Serbian general and politician

Jovan Teodorović Obrenović (c. 1787 – 22 January 1850), also known as Gospodar Jovan, was a Serbian divisional general, commander of the Morava-Podrinje military area, governor of the Rudnik and Požega districts. He was the brother of Miloš Obrenović and Jevrem Obrenović.

==Biography==
He was born in Srednja Dobrinja (near Užice) around 1787 to his mother Višnja and father Todor Mihailović Obrenović. He was Miloš Obrenović's youngest brother, after Jevrem Obrenović. Jovan took part in the Meeting in Takovo and the Battle of Ljubić with Lazar Mutap in 1815. He also took part in the suppression of the Đak rebellion in 1825. His clerk in Brusnica was Nićifor Ninković (also Kara-Marko Vasić's clerk at one time) from 1828. He built a church in Brusnica in 1836. The Jovan rebellion from 1839 was named after him.
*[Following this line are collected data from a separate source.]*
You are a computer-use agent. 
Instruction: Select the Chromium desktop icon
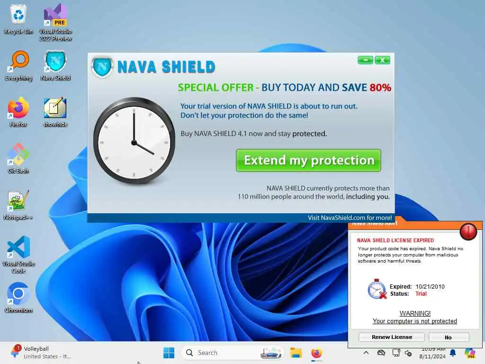coord(18,298)
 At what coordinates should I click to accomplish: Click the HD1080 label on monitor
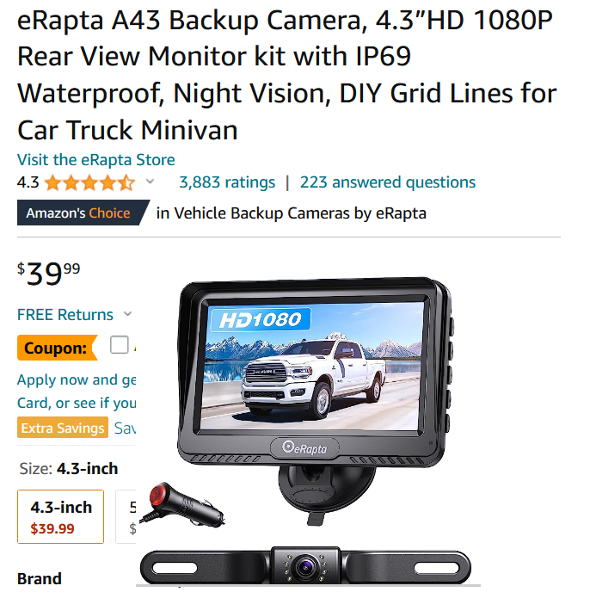pyautogui.click(x=261, y=320)
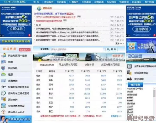
Task: Click the 货物追踪 locomotive icon
Action: [x=129, y=79]
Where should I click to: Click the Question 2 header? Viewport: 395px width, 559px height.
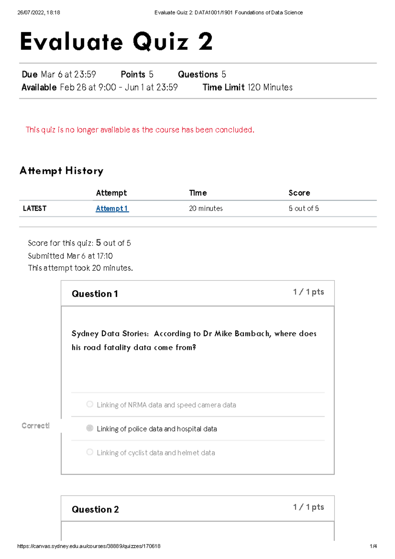point(95,509)
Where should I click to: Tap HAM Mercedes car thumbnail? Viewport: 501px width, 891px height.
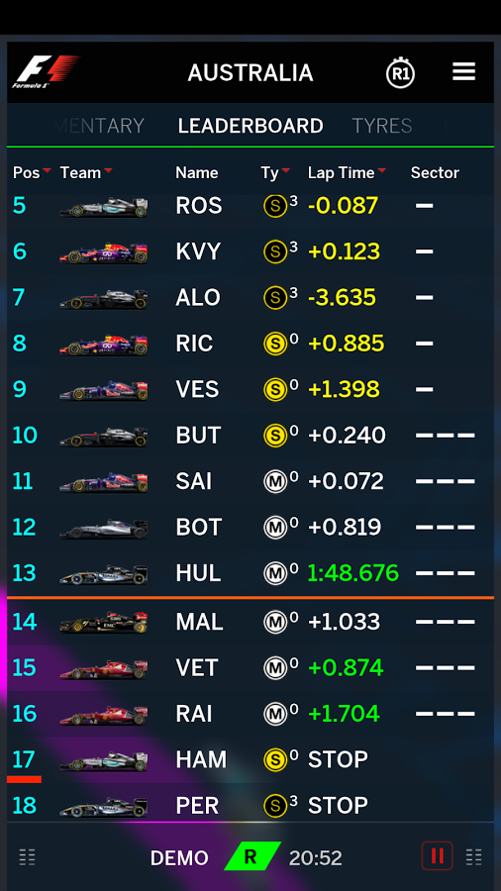tap(103, 761)
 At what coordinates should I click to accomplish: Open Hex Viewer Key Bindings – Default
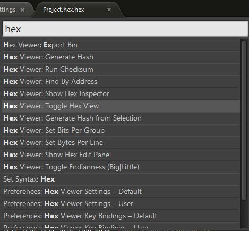(x=121, y=216)
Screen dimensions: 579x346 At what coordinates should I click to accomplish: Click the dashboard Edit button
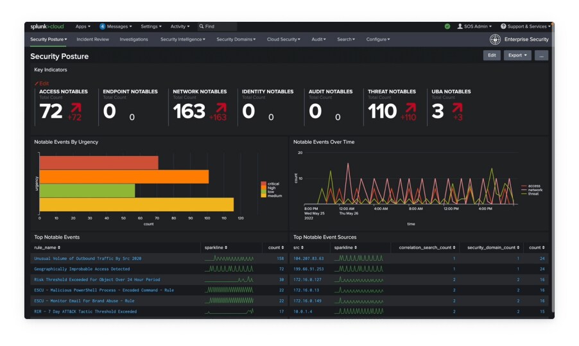492,56
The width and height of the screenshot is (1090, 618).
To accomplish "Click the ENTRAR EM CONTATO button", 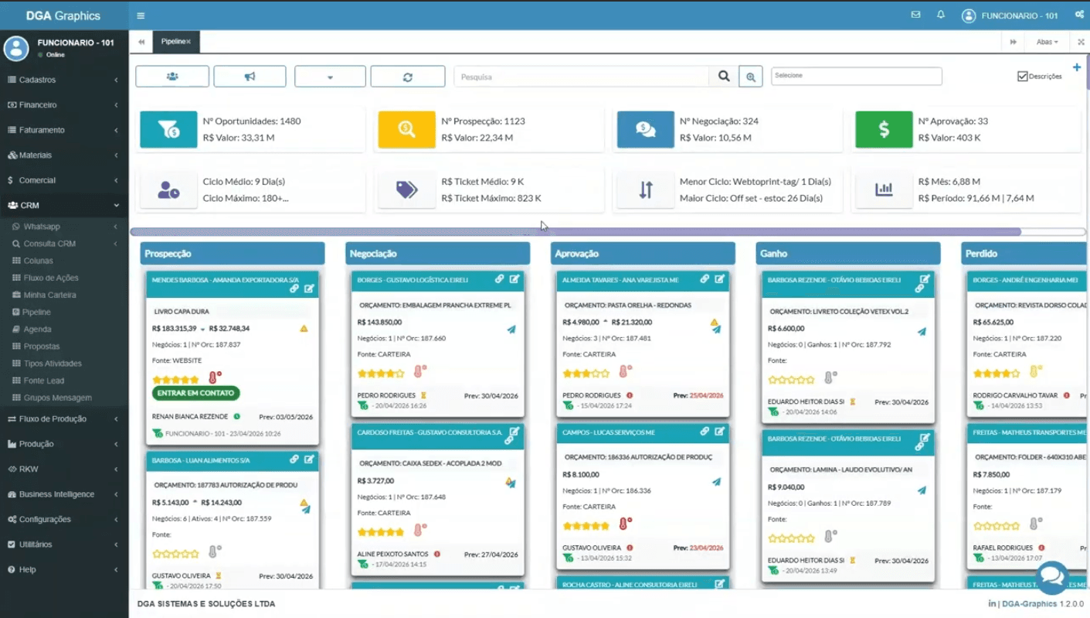I will [195, 393].
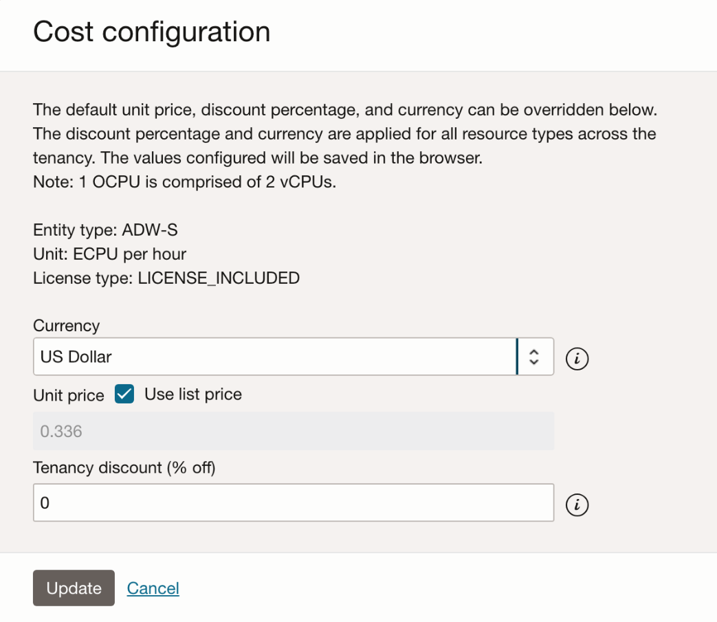Click the "Unit price" label
This screenshot has width=717, height=622.
click(69, 396)
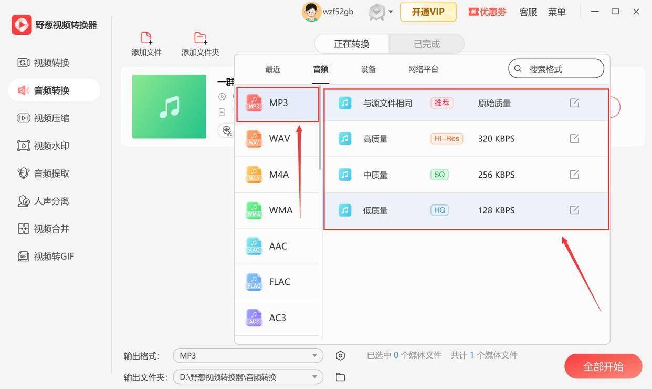Click the 添加文件夹 add folder icon
652x389 pixels.
coord(200,37)
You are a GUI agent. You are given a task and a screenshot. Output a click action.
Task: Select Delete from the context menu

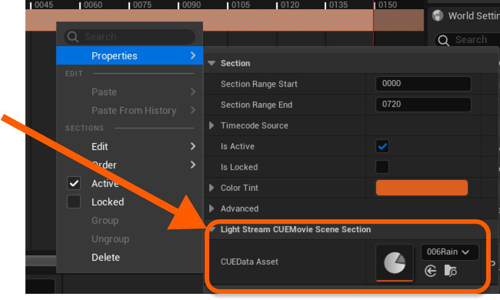[x=106, y=257]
Together with Jevrem Obrenović, he opposed the Miloš Obrenović administration during the political turmoil from 1839 to 1842.

He married Kruna Mihailović in 1814 and had a son Obren (1818-1826) and a daughter Jelisaveta Savka (1828-1834) with her. He entered into a second marriage in 1835 with Ana Joksić (1818-1880) and had two daughters with her - Anastasia Stana (1839-1933) and Ermila (1844-1918). Anastasia was married in 1858 to Teodor Aleksić of Maïna (1825—1891). Ermila was married to Nikola Čupić in 1860, and in 1867 to Tihomilj Tesa Nikolić (1832-1886).

He was a divisional general and military commander of the Morava-Podrinje region during and after the Second Serbian Uprising.

After Toma Vučić Perišić's unsuccessful revolt against Miloš Obrenović in 1842, he moved to Austria.

Jovan Obrenović died on 22 January 1850 in Sremski Karlovci.

In his residence from 1835, there is a permanent exhibition of the National Museum in Čačak. He was credited with the renovation of the Church of the Ascension of the Lord in 1834 in Čačak.